关键词: 促酰化蛋白, 急性心肌梗死, 细胞外信号调节激酶1/2

Abstract: Objective To investigate the effect of acylation-stimulating protein(Asp) gene on cardiac function in mice with acute myocardial infarction(MI). Methods C57BL/6 wild-type mice and Asp-/- mice were divided into four groups(C57,Asp-/-,C57+MI and Asp-/-+MI) respectively. Twenty-four hours after ligation of the anterior descending coronary artery, heart B-ultrasound was performed to detect the cardiac function, and the fasting blood glucose and body weight of the mice were measured before thoracotomy sampling.

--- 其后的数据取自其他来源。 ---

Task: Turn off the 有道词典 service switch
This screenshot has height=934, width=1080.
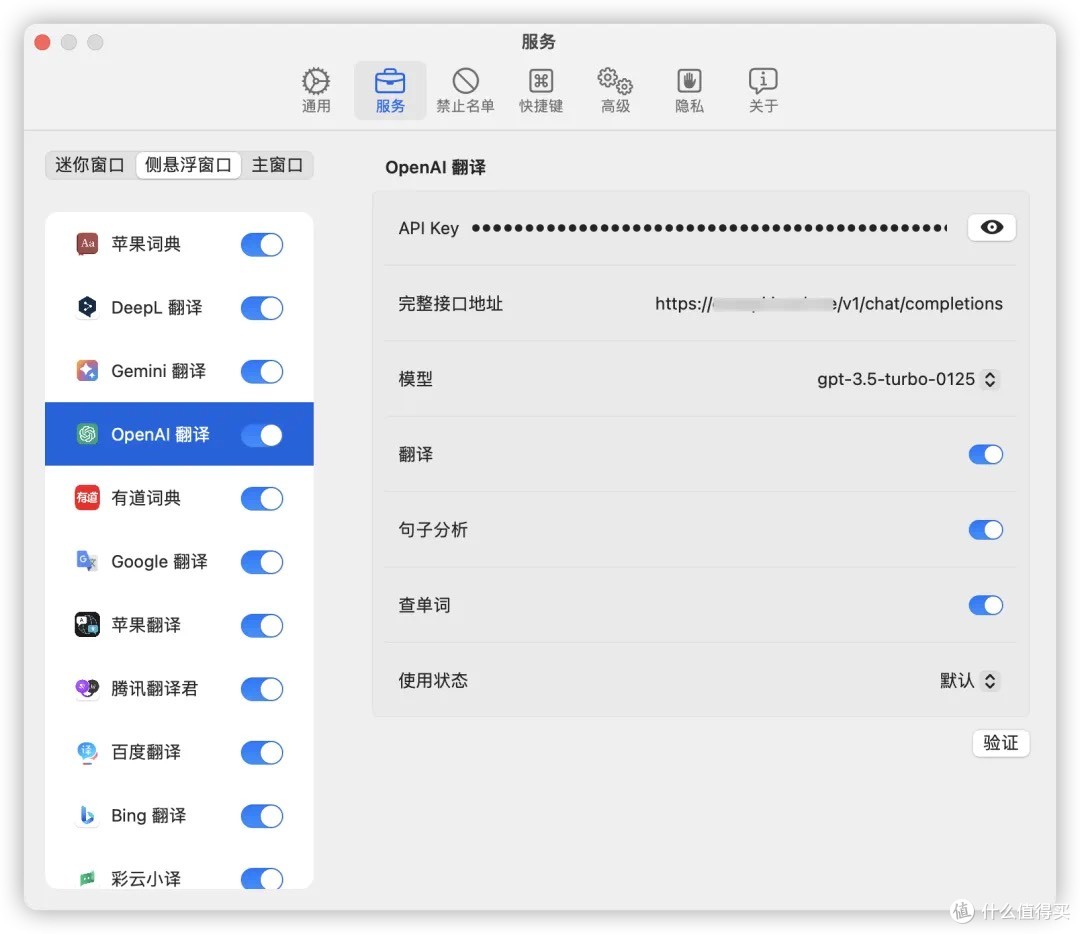Action: 262,499
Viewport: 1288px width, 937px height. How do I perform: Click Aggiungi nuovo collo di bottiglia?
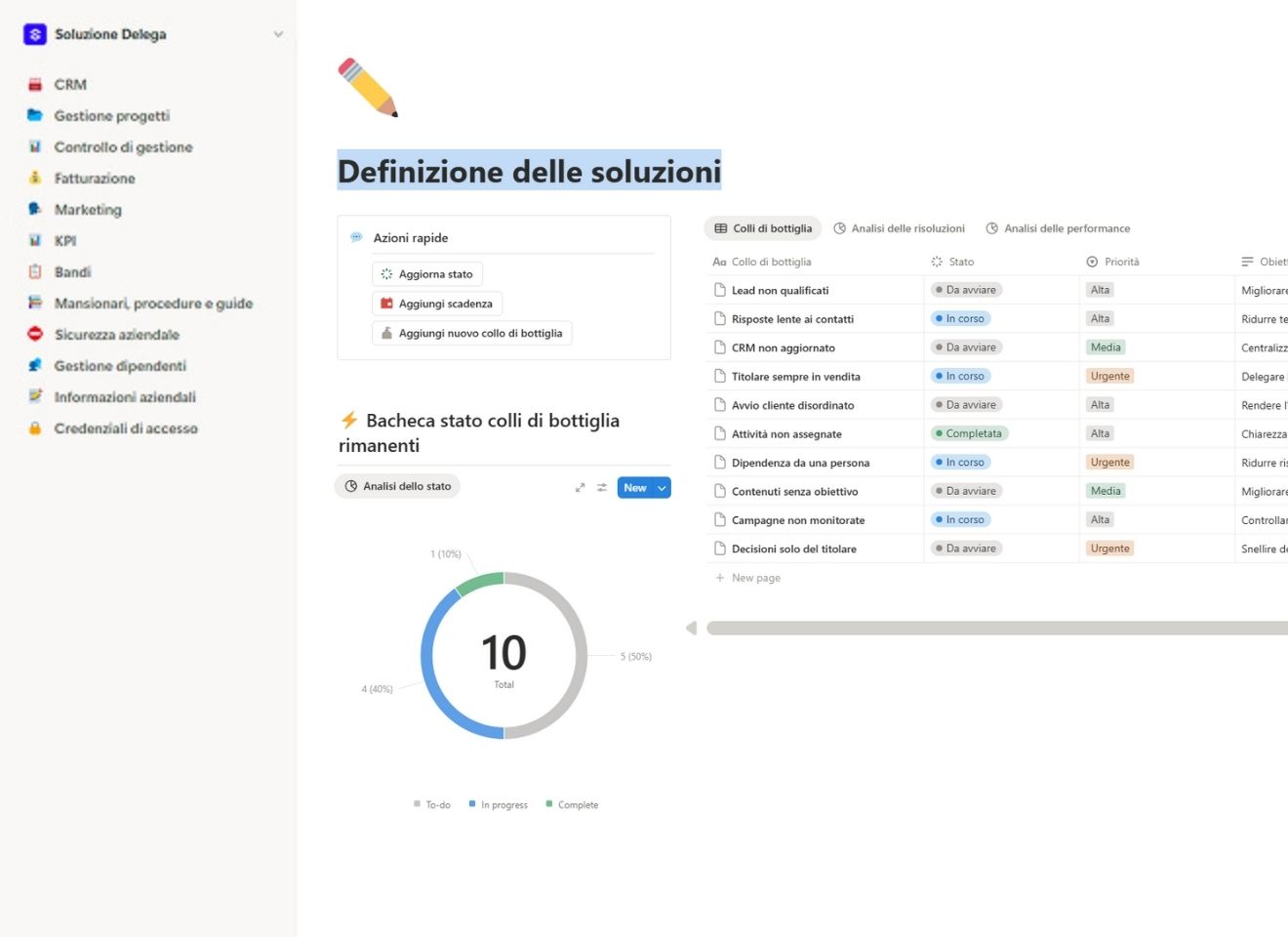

Evans blue-TTC staining was used to observe the area of viable myocardium, ischemic myocardium and myocardial infarction. The expression of interleukin-8 (IL-8), endothelial nitric oxide synthase (eNOS) and blood lipid profile was determined by ELISA. The expression of extracellular signal-regulated protein kinase 1/2 (Erk1/2) and phosphorylated p-Erk1/2 protein was determined by Western blot. Results The fasting blood glucose and body weight of Asp-/- control group and Asp-/- myocardial infarction group were higher than those of wild-type group(P<0.05). After myocardial infarction, the EF and FS of the mice in the Asp-/- group were lower than those in the wild-type myocardial infarction group, and the LVEDd and LVESd were increased (P<0.05). The ischemic area of Asp-/- myocardial infarction group was significantly larger than that of wild-type myocardial infarction group(P<0.05). Compared with C57+MI mice, IL-8 in Asp-/- myocardial infarction mice was elevated. The eNOS of wild-type and Asp-/- myocardial infarction mice were lower than those before operation. Erk1/2 and p-Erk1/2 in Asp-/- myocardial infarction group were significantly weaker than those in wild-type myocardial infarction group. Conclusions Asp gene may improve mouse cardiac function, inhibit myocardial apoptosis, and reduce myocardial damage in mice.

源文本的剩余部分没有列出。